• _Goal of the exercise_: Through the end of the data below, output every line exactly, beginning with the line that contains "This screenshot has width=2530, height=1420.".

(Pixel coordinate grounding data)
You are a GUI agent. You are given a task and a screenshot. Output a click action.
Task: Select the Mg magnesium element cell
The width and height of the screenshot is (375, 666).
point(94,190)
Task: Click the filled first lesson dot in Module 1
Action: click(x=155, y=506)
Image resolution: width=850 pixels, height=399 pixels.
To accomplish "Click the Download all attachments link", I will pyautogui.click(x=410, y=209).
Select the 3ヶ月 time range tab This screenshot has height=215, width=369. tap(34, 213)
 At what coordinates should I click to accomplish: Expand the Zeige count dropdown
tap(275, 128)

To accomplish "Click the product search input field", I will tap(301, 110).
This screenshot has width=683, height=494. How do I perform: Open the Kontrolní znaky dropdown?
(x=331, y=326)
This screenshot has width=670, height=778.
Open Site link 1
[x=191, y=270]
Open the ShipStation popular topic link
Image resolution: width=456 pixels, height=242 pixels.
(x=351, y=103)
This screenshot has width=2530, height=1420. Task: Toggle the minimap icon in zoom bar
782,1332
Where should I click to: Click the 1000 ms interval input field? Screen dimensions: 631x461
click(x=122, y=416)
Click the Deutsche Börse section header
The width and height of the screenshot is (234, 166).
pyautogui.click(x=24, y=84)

• _Result for this task_:
This screenshot has width=2530, height=1420. Task: Toggle the minimap icon in zoom bar
782,1332
Where should I click to: Click the 1000 ms interval input field? Screen dimensions: 631x461
click(x=122, y=416)
Click the Deutsche Börse section header
The width and height of the screenshot is (234, 166).
pyautogui.click(x=24, y=84)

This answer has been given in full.